Ddl di riforma del processo civile contro le liti temerarie

Non è un mistero che spesso le compagnie assicurative (e non solo), pur di non risarcire i danneggiati, o di farlo il più tardi possibile, frappongano obiezioni al limite dell’irrazionale con lo scopo di farli desistere di fronte all’eventualità di una causa o di trascinarli per anni un procedimento.

Questo metodo, d’ora in poi, potrebbe essere meno “conveniente”.

 

Gli emendamenti governativi al ddl di riforma del processo civile

Com’è noto, infatti, il 16 giugno 2021 la Commissione Giustizia del Senato si è riunita per l’esame degli emendamenti governativi depositati all’atteso disegno di legge delega sulla riforma del processo civile: emendamenti che sono 24, che, come previsto, sono stati firmati dalla Ministra della Giustizia, Marta Cartabia, e che ora inizieranno il loro iter parlamentare, nella prospettiva di un approdo nell’aula di Palazzo Madama a partire dal 20 luglio.

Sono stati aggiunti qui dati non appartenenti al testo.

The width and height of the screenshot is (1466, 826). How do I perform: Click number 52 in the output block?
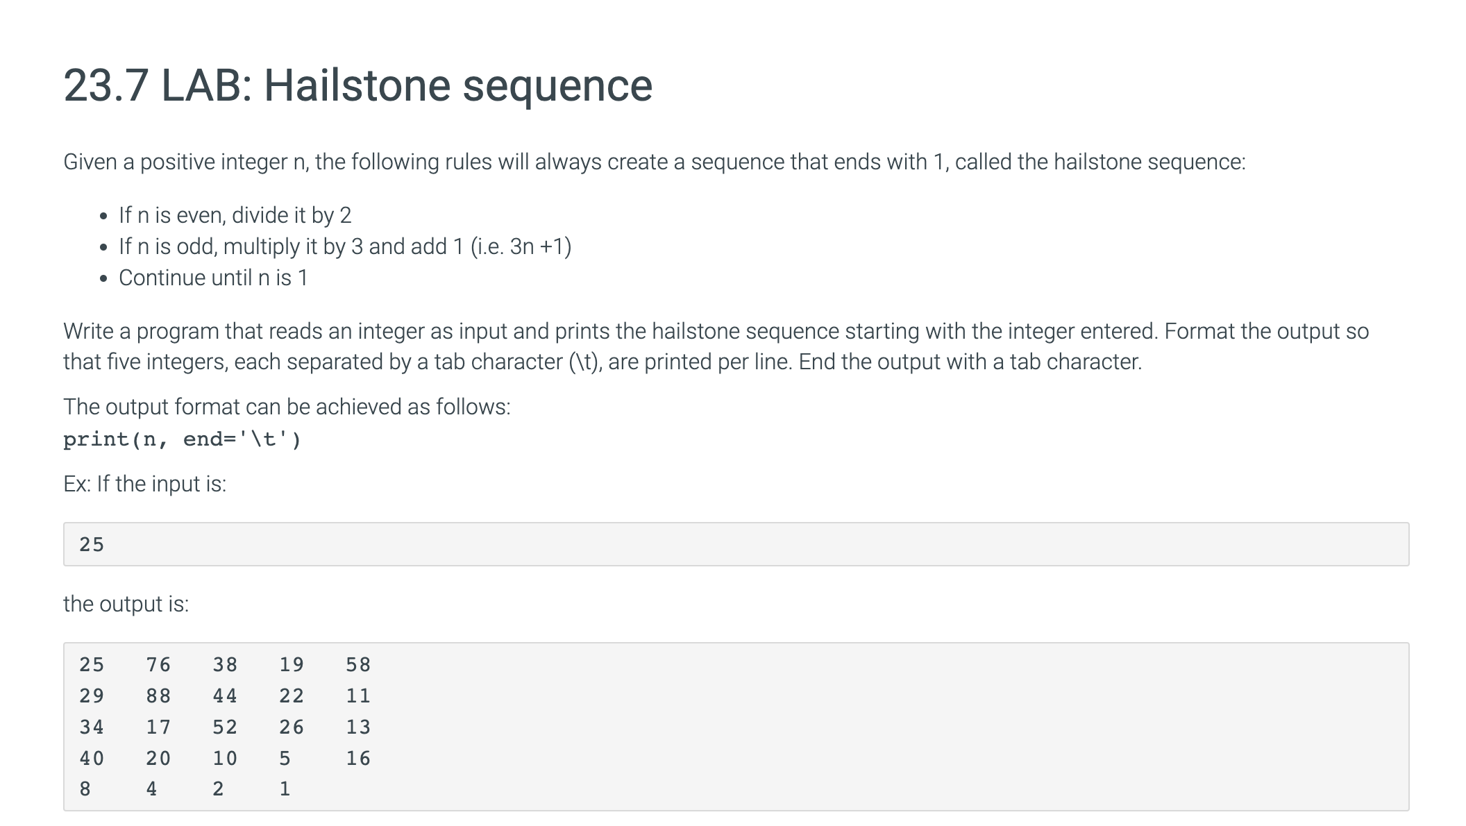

Secondo il Governo, si tratta del “primo pilastro di un ampio progetto di riforma” con l’obiettivo principale di un abbattimento in cinque anni del 40% del tempo di definizione dei processi civili, secondo l’impegno assunto dall’Italia con l’Unione Europea.

 

Per ridurre la durata dei processi si punta molto sulla giustizia alternativa

Per la Guardasigilli, i cardini della riforma sono due: “rendere più immediata e sicura la risposta di giustizia nei tribunali e, aspetto tutt’altro che secondario, stimolare una cultura della ricomposizione consensuale dei conflitti, contrastando gli eccessi di litigiosità”. Per questo si valorizzano con importanti incentivi fiscali anche gli strumenti di risoluzione alternativa delle controversie”.

Gli emendamenti presentati dal Governo, entrando nello specifico, puntano a una riforma che semplifichi i procedimenti civili nelle forme e nei tempi, fornisca risposte più celeri alle esigenze quotidiane dei cittadini, e favorisca l’attrazione degli investimenti stranieri.

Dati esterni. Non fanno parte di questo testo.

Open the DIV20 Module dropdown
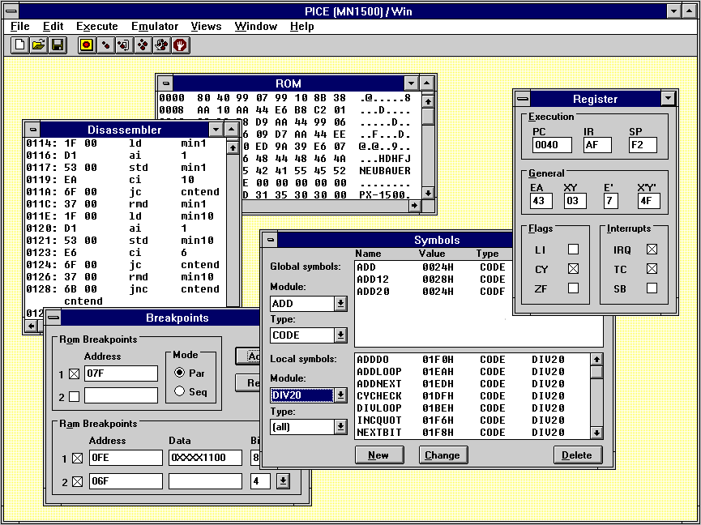The image size is (701, 525). (340, 395)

Tra le principali novità, come detto, la valorizzazione delle forme di giustizia alternativa, la semplificazione del procedimento civile (anche stabilizzando le innovazioni telematiche introdotte durante l’emergenza Covid), il rafforzamento della tutela del credito nel processo esecutivo, una semplificazione per i giudizi in materia di lavoro, l’istituzione di un rito unitario in luogo della frammentazione dei procedimenti di famiglia, preservando le specificità della giustizia minorile. Lo spirito della riforma, dunque, risiede nell’idea di un processo “agile”, all’insegna della “collaborazione tra le parti“, i difensori e il giudice.

 

Mano pesante con chi agisce o resiste in giudizio con malafede

E proprio nell’ambito di questi doveri di collaborazione tra le parti e i terzi si colloca un intervento governativo che introduce modifiche e integrazioni al codice di procedura civile al fine di ampliare la casistica di applicazione dell’art. 96 del codice di rito. Tale norma, infatti, configura una responsabilità aggravata a carico della parte soccombente in giudizio che abbia agito o resistito con la coscienza dell’infondatezza dell’azione o eccezione, senza aver adoperato la normale diligenza per acquisire la coscienza dell’infondatezza della propria posizione.

L’emendamento governativo mira a estendere la possibilità di pronunciare la condanna di cui all’art. 96, terzo comma, anche nei confronti della parte soccombente che abbia agito o resistito in giudizio con mala fede o colpa grave. Oltre ad aggiungere tale ulteriore criterio, l’emendamento prevede che, con la medesima condanna, possa essere disposto dal giudice, anche d’ufficio, a favore della controparte, il pagamento di una somma equitativamente determinata, non superiore al doppio delle spese liquidate e, a favore della cassa ammende, il pagamento di una somma in misura non superiore a cinque volte il contributo unificato o, in caso di esenzione di quest’ultimo, non superiore nel massimo a cinque volte il contributo dovuto per le cause di valore indeterminabile. Basterà?